• **WORK ORDER**
All that should come back is the lines of the data below from the one containing "Jul (827, 1983)" to the one containing "18 (864, 1887)", inclusive, exactly as they stand.

(Stored data entries)
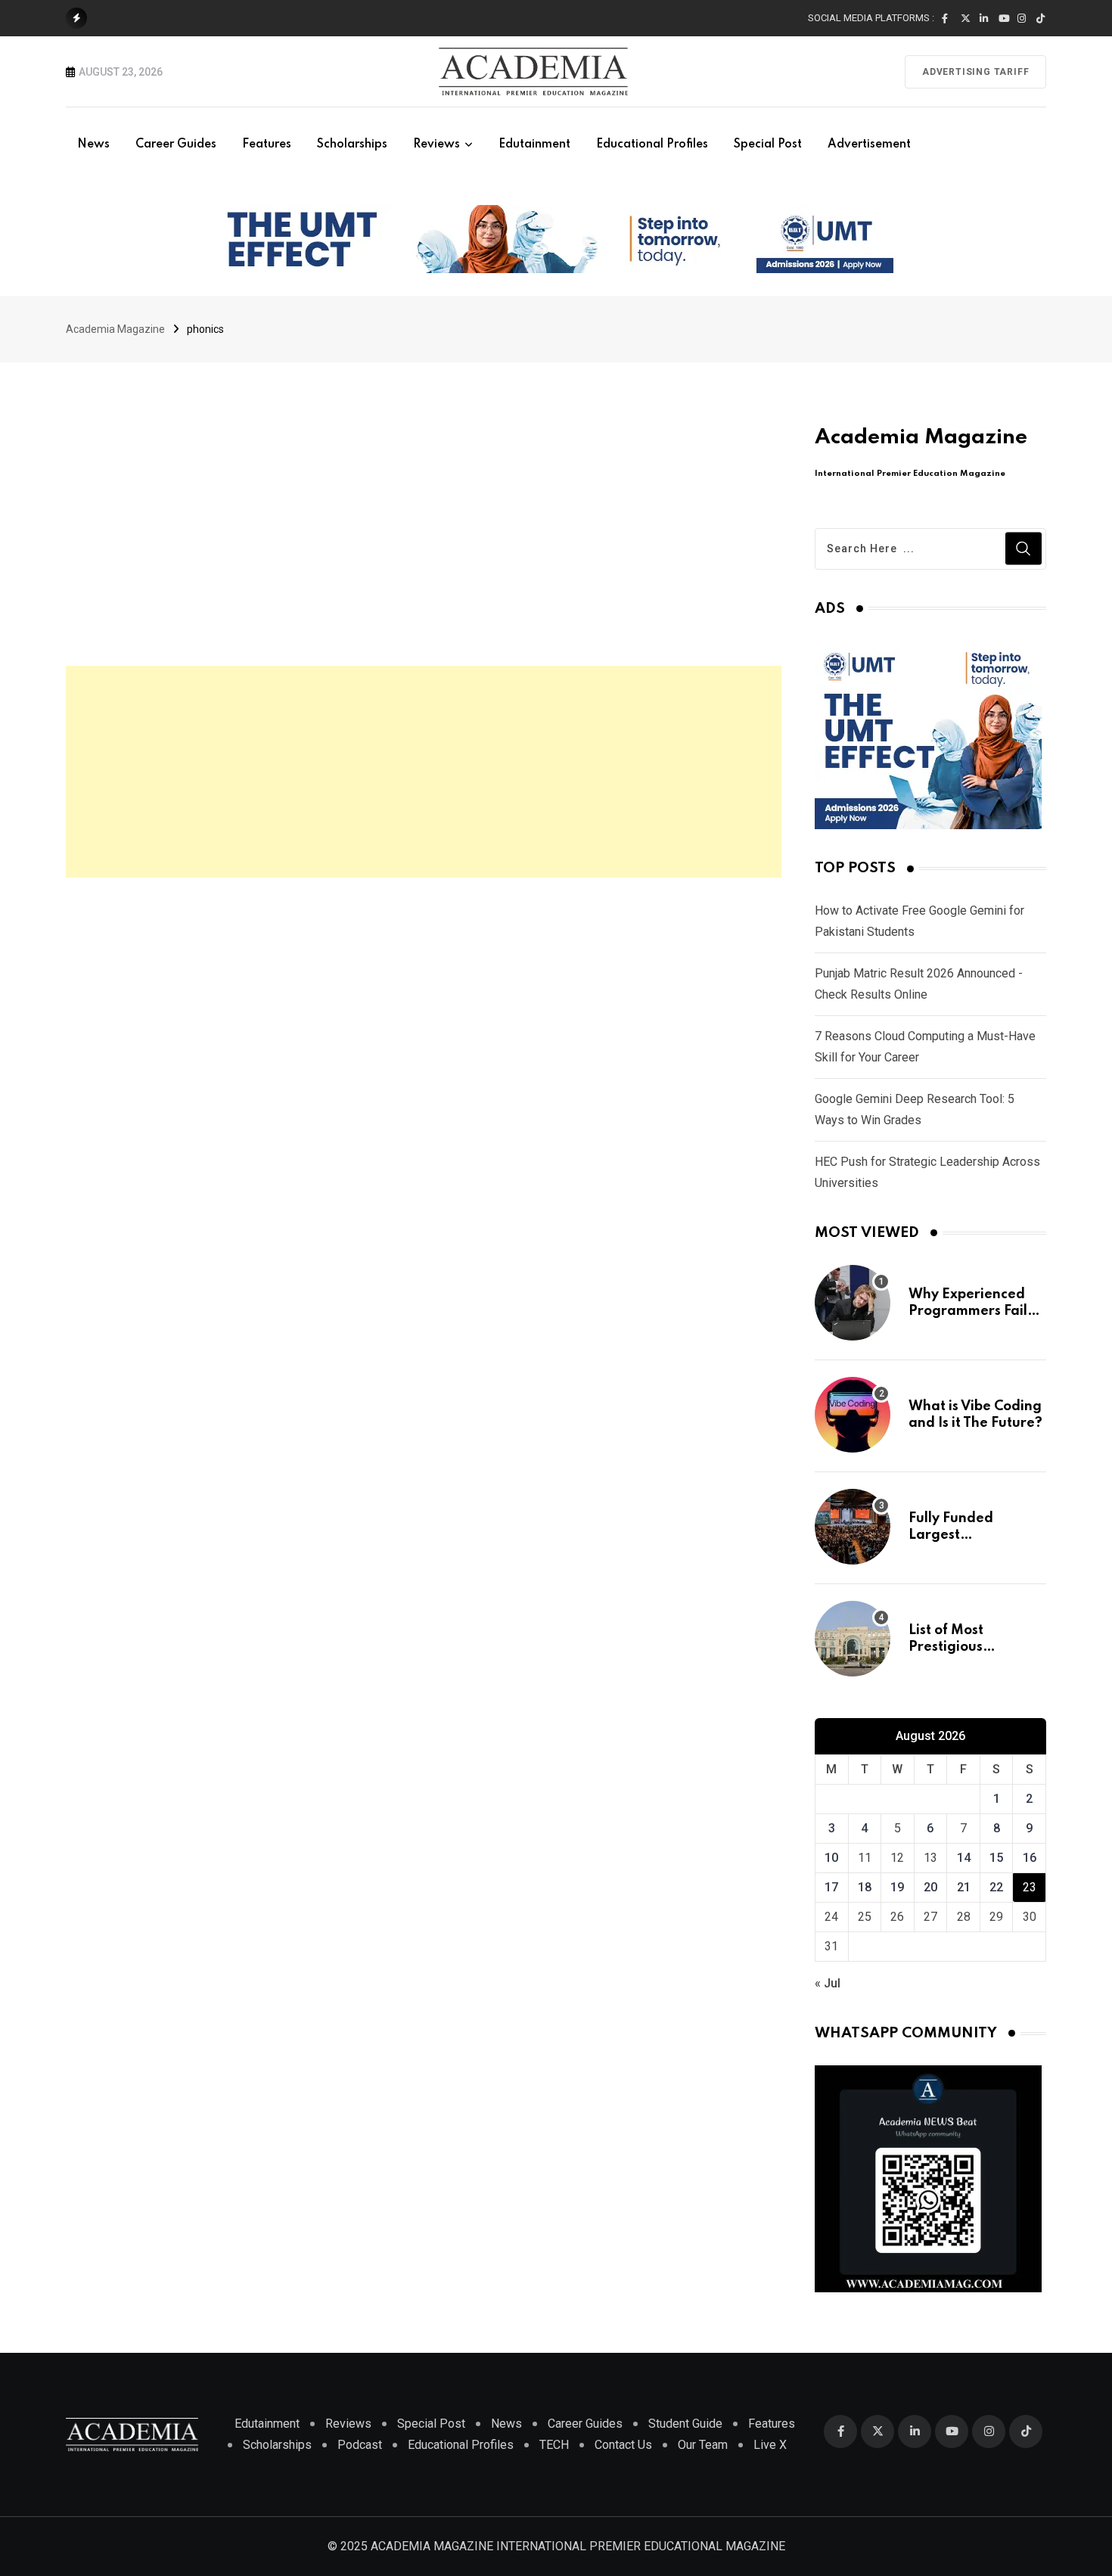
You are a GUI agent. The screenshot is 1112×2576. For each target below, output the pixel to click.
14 (964, 1857)
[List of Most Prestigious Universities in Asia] (852, 1638)
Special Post (768, 144)
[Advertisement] (423, 772)
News (93, 144)
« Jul (827, 1983)
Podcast (359, 2445)
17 (831, 1887)
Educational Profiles (652, 144)
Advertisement (869, 144)
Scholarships (352, 144)
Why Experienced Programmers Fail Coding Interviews (969, 1311)
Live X (770, 2445)
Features (266, 144)
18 (864, 1887)
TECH (554, 2445)
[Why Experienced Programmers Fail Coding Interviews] (852, 1303)
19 (897, 1887)
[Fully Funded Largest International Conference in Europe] (852, 1527)
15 (996, 1857)
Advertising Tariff (975, 72)
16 (1029, 1857)
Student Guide (685, 2423)
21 (964, 1887)
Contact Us (623, 2445)
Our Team (703, 2445)
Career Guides (175, 144)
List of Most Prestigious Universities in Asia (971, 1647)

• **WRITTEN RESPONSE**
« Jul (827, 1983)
Podcast (359, 2445)
17 (831, 1887)
Educational Profiles (652, 144)
Advertisement (869, 144)
Scholarships (352, 144)
Why Experienced Programmers Fail Coding Interviews (969, 1311)
Live X (770, 2445)
Features (266, 144)
18 (864, 1887)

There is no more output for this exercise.